I needed to post to Mastodon programmatically. Every guide I found involved installing a Ruby gem, a Python library, or some Node.js package with 47 transitive dependencies.
Here's what actually works:
``bash
# Post a toot
curl -X POST "https://mstdn.social/api/v1/statuses" \
-H "Authorization: Bearer $MASTODON_TOKEN" \
-F "status=Hello from the command line" \
-F "visibility=public"
`
That's it.

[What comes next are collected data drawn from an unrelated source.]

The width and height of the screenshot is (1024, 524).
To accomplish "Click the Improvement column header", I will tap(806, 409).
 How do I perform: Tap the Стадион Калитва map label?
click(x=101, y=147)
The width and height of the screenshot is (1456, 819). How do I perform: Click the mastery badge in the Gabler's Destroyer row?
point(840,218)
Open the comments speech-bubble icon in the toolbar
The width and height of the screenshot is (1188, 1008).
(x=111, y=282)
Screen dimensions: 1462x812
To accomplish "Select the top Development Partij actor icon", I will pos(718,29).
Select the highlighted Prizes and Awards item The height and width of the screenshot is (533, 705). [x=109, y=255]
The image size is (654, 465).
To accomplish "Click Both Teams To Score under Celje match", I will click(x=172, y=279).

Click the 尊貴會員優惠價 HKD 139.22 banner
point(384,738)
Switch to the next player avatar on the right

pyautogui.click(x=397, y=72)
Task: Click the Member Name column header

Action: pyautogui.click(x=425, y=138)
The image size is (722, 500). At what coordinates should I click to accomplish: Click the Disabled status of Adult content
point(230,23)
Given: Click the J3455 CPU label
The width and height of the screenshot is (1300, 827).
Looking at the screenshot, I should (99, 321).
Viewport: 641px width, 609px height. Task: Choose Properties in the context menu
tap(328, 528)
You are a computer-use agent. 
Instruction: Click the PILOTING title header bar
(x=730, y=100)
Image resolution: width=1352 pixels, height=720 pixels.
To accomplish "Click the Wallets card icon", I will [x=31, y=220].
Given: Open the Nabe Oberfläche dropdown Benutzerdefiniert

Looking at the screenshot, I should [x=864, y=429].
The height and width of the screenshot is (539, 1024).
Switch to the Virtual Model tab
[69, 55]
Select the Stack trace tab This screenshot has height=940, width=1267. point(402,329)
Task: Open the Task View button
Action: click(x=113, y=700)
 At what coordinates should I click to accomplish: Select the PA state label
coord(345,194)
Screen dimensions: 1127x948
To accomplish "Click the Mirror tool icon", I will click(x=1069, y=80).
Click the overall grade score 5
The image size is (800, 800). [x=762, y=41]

Mastodon's API is REST. It speaks HTTP.
curl speaks HTTP. Done.
The 20-Line Automation
`bash
#!/bin/bash
# post-toot.sh — Post to Mastodon from the terminal
# Usage: ./post-toot.sh "Your toot text here"
INSTANCE="${MASTODON_INSTANCE:-mstdn.social}"
TOKEN="$MASTODON_TOKEN"
if [ -z "$TOKEN" ]; then
echo "Error: Set MASTODON_TOKEN environment variable"
exit 1
fi
if [ -z "$1" ]; then
echo "Usage: $0 "
exit 1
fi
STATUS="$1"
RESPONSE=$(curl -s -X POST "https://$INSTANCE/api/v1/statuses" \
-H "Authorization: Bearer $TOKEN" \
-F "status=$STATUS" \
-F "visibility=public")
URL=$(echo "$RESPONSE" | python3 -c "import json,sys; print(json.load(sys.stdin).get('url','ERROR'))")
echo "Posted: $URL"
`
Getting the Token
Create an OAuth app: POST /api/v1/apps
Authorize it in your browser: GET /oauth/authorize
Exchange the code: POST /oauth/token
Three HTTP calls. No SDK required.
What Else Can You Do?
`bash
# Upload an image
curl -X POST "https://$INSTANCE/api/v2/media" \
-H "Authorization: Bearer $TOKEN" \
-F "file=@screenshot.png"
# Schedule a post
curl -X POST "https://$INSTANCE/api/v1/statuses" \
-H "Authorization: Bearer $TOKEN" \
-F "status=Scheduled post" \
-F "scheduled_at=2026-04-26T09:00:00Z"
# Search the fediverse
curl "https://$INSTANCE/api/v2/search?q=python+devops&type=accounts" \
-H "Authorization: Bearer $TOKEN"
``
The entire Mastodon API is accessible via plain HTTP. No vendor lock-in, no dependency hell, no version conflicts. This is how APIs should work.
The fediverse is growing. Knowing how to interact with it programmatically — without a framework — is a useful skill. And it takes 20 lines of bash, not 20 dependencies.